I am overdue for a haircut, but I keep pushing my appointment date out due to the local spike in COVID cases, so I guess I’ll succumb to my inevitable final form as a wandering crone housing small woodland creatures in her tangled mane.
The phase of COVID close-calls
In the middle of the workday on Wednesday, I came down with the creeping crud rather suddenly. Coughing, sneezing, headache, congestion, fatigue … the works. I scheduled a PCR test for the next morning and drove home on a jarring mixture of fatigue and nervousness, certain I had finally succumbed to the plague.
It took a day and a half to get the result, but it was negative. Still, days later, I don’t feel significantly better, and I’m wondering if I should schedule another PCR test or just ride it out.
Since Wednesday, I have second-guessed all of the decisions I’m making, the few risks I am taking, and how many others are impacted by everything I do right now. Frustration rises in me because I know it was too early for federal, state, and local governments to drop safety requirements; I’m seeing it in the rise in case counts all around me. And yet we’re supposed to feel better about all of this because it’s “less fatal.”

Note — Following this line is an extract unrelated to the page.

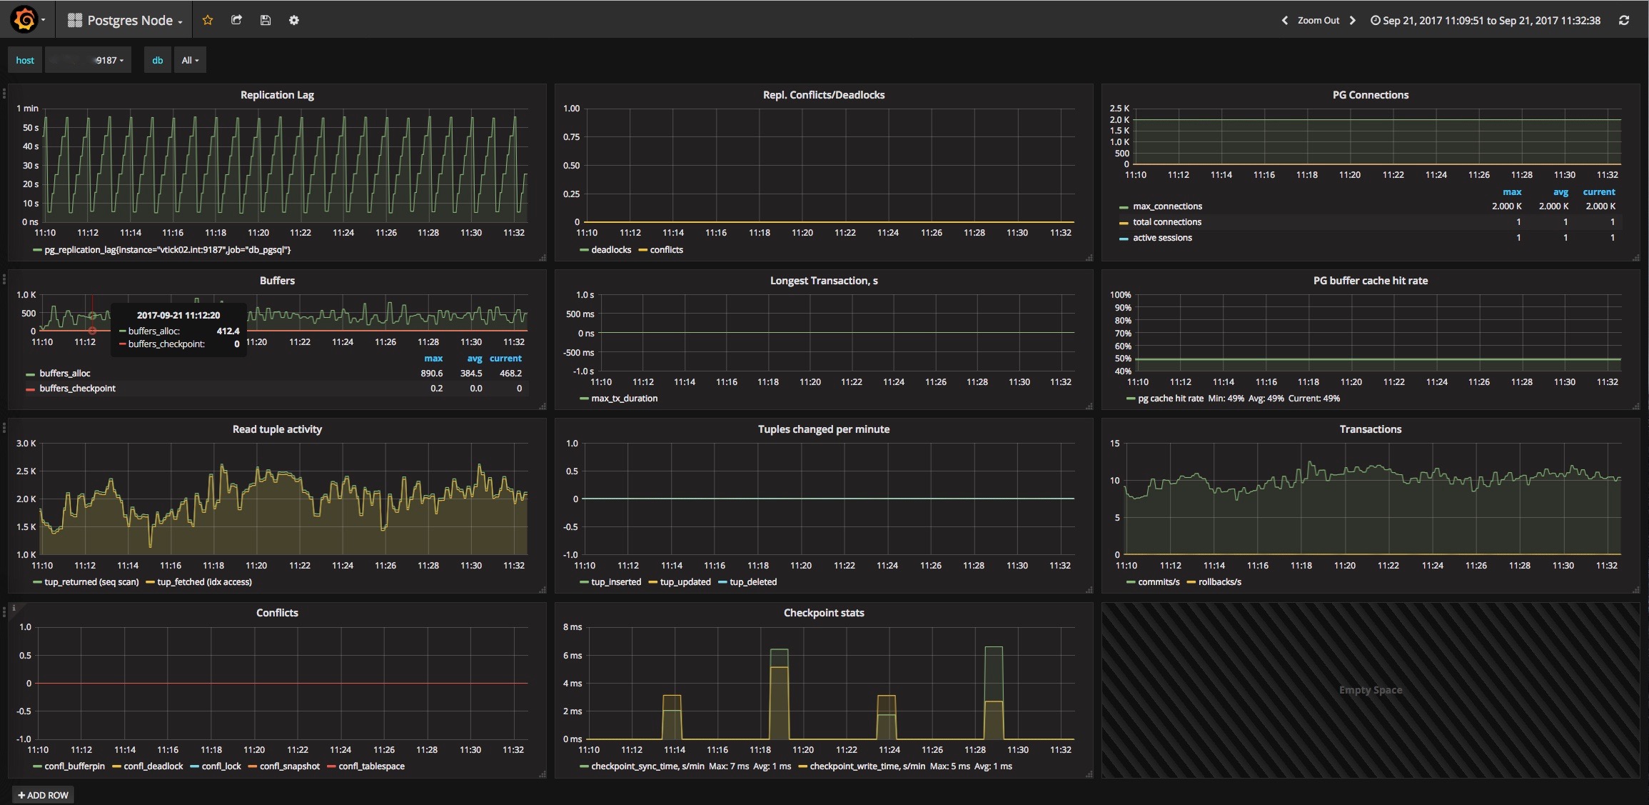The image size is (1649, 805).
Task: Open the time range picker
Action: tap(1485, 20)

Resentment does not come naturally to me, but I feel it rise inside every time I think about the past two years and all the ways we could have cared for one another better, all the ways we could have seen past our own inconvenience to keep each other safer. I’m including myself as an object of resentment here. I have taken risks like eating indoors in a restaurant that claimed to check vaccination status upon reservation but didn’t when we arrived, and we went ahead with the meal anyway, instead of turning around and leaving. I could fool myself into thinking that that decision was about not ruining a celebratory evening, or even that I wanted to make sure that a favorite restaurant got my business during an uncertain time, but really it was because I wanted to enjoy a nice meal out while pretending not to live in the shadow of COVID.

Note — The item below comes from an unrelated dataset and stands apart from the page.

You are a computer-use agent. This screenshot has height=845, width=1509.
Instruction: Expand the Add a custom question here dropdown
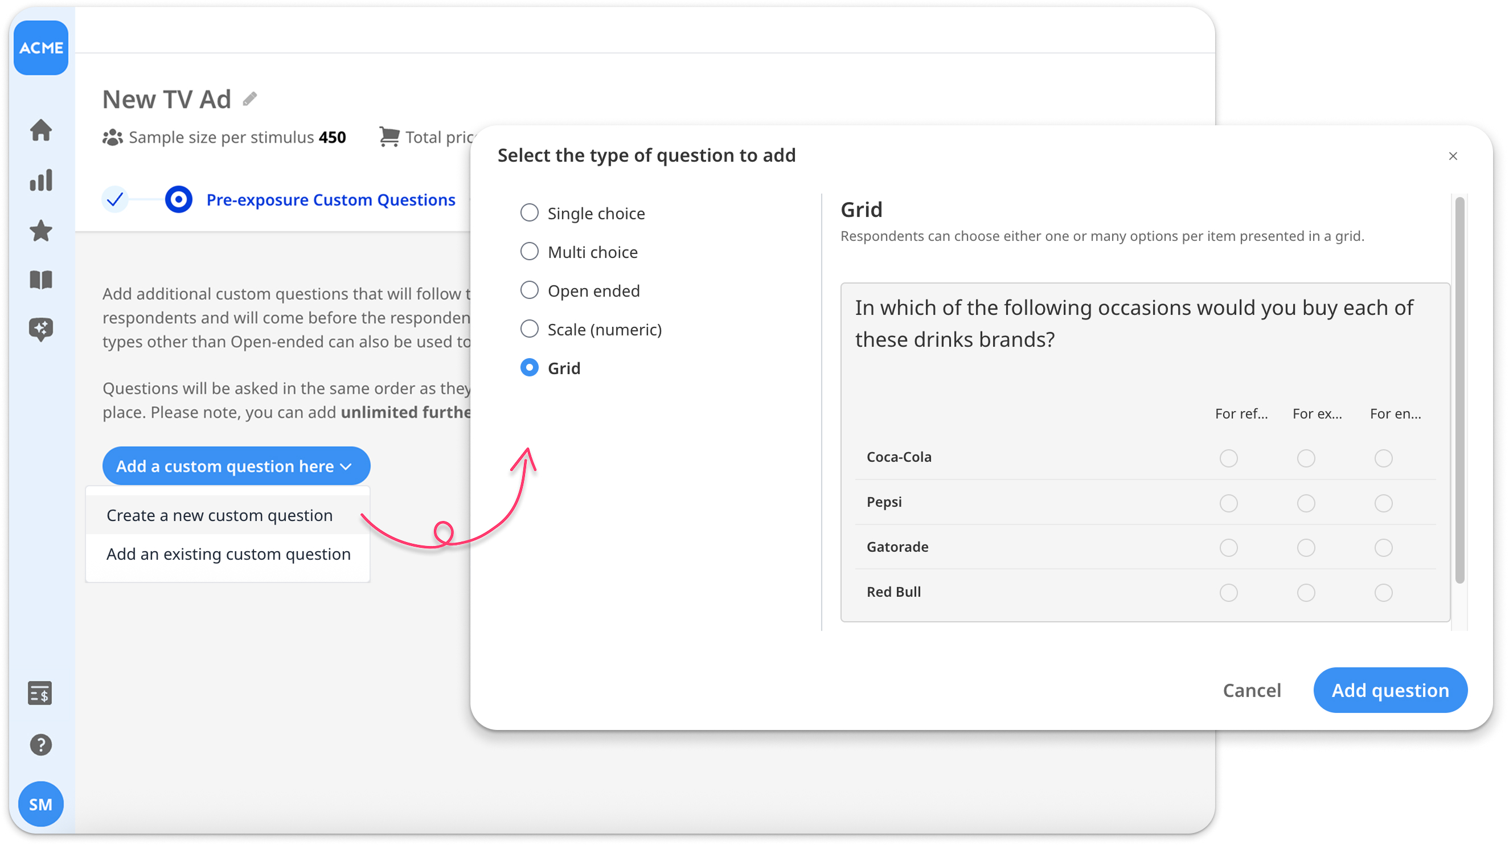pyautogui.click(x=236, y=466)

I wanted a night off of constant anxiety, and I was willing to take a risk to do it.
And this is what it is now, that constant calculation, that ever-present worrying: How effective is my booster anymore? What about my KN95 masks? Will it happen today, the thing I’ve been willing not to happen for years?
Even when someone declares it over, it won’t be over. Our brains have been rewired. I don’t know how not to think about it anymore. But maybe someday I won’t think about it constantly. Maybe that. I could look forward to that.

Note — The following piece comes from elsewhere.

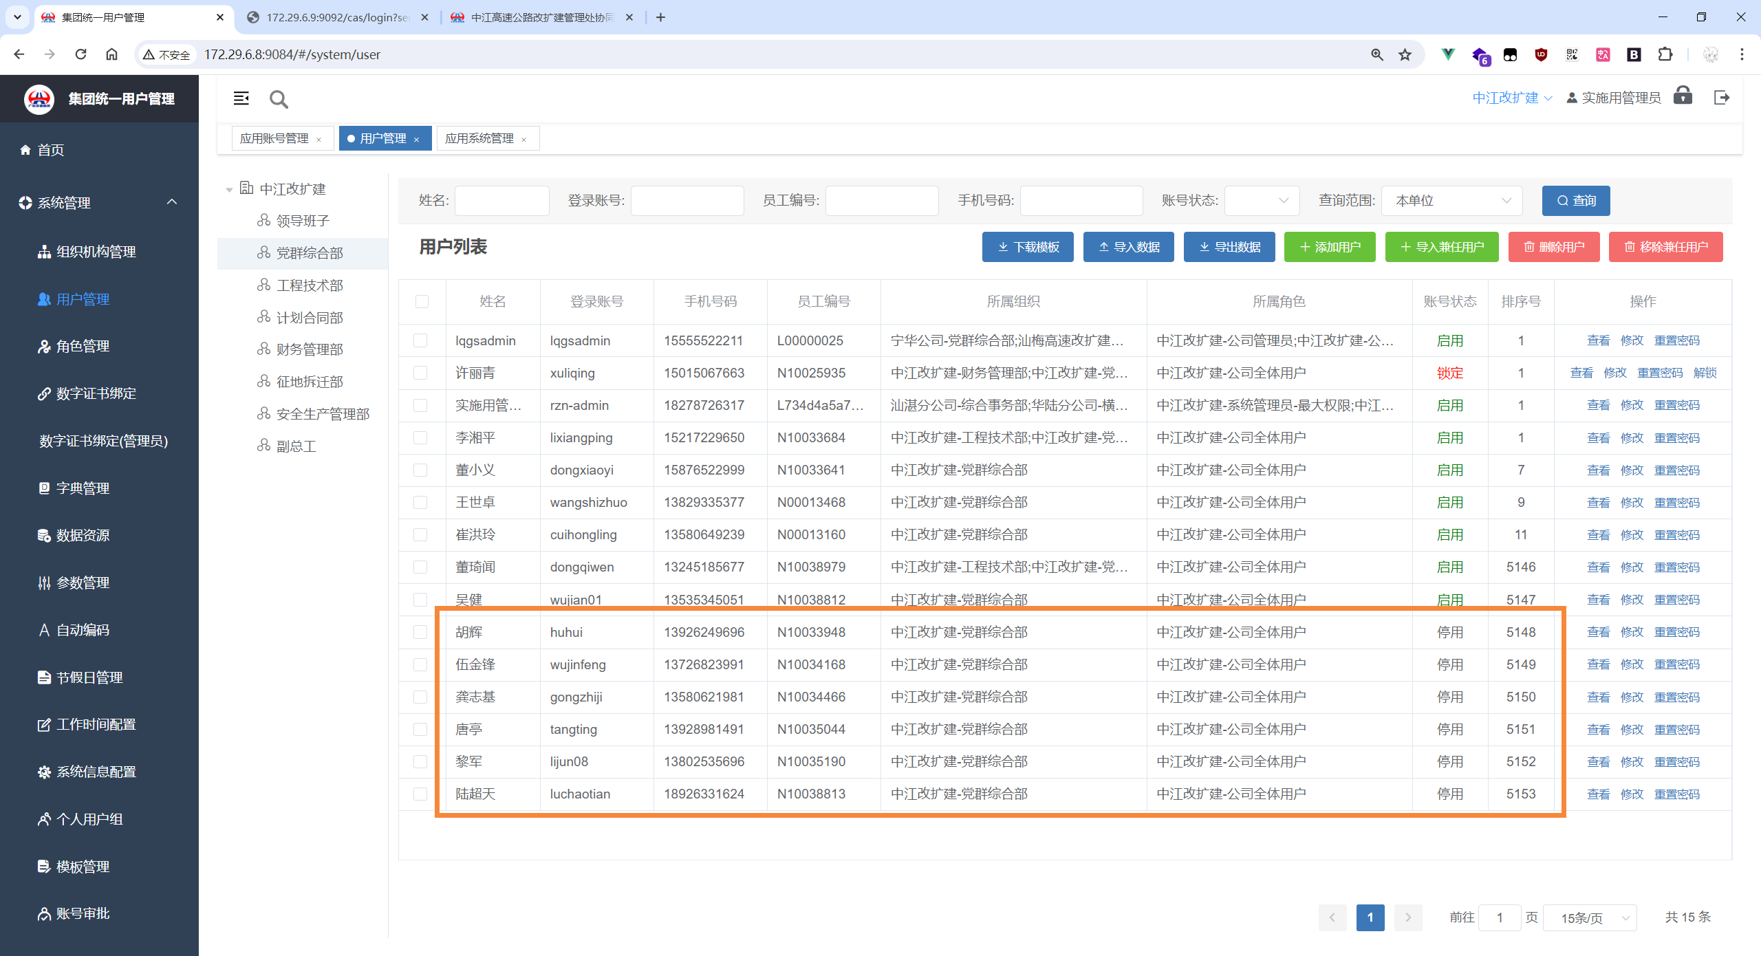The image size is (1761, 956).
Task: Open the 账号状态 dropdown
Action: [1262, 201]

Criminy and Crivens make me so happy. They’re such lovey, gentle souls. When I am feeling rotten, I give one a cuddle and everything is a little better.


There should be a word for the feeling upon receiving a negative result on a PCR test. It’s overwhelming relief, absolutely, mixed with disappointment that it’s easier to catch bad colds again. 🤧
Freestyle Love Supreme was so much fun last night! If you get a chance, go see it. Don’t spoil yourself with videos. Just go, and enjoy!

Currently reading: Crying in H Mart: A Memoir by Michelle Zauner 📚 I checked out a Kindle loaded up with 28 (!) bestsellers from my library this week, and I’m still marveling at its convenience.
Currently reading: Out of Office: The Big Problem and Bigger Promise of Working from Home by Charlie Warzel & Anne Helen Petersen 📚 As a fan of Anne Helen Petersen’s newsletter “Culture Study” I’ve been looking forward to reading this book for quite a while.
New pen day! 🖋 I swapped a TWSBI Eco I don’t use very much for this Eco in Lilac. You know how I am about purple pens. 💜 And now my friend has a gently-used Eco in the color she wanted.

I made it through the first week of the six-week Whole Life Challenge! So far, the easiest habits to establish have been exercise and mobility. Unsurprisingly, nutrition has been the hardest; meal planning and prep is so much work.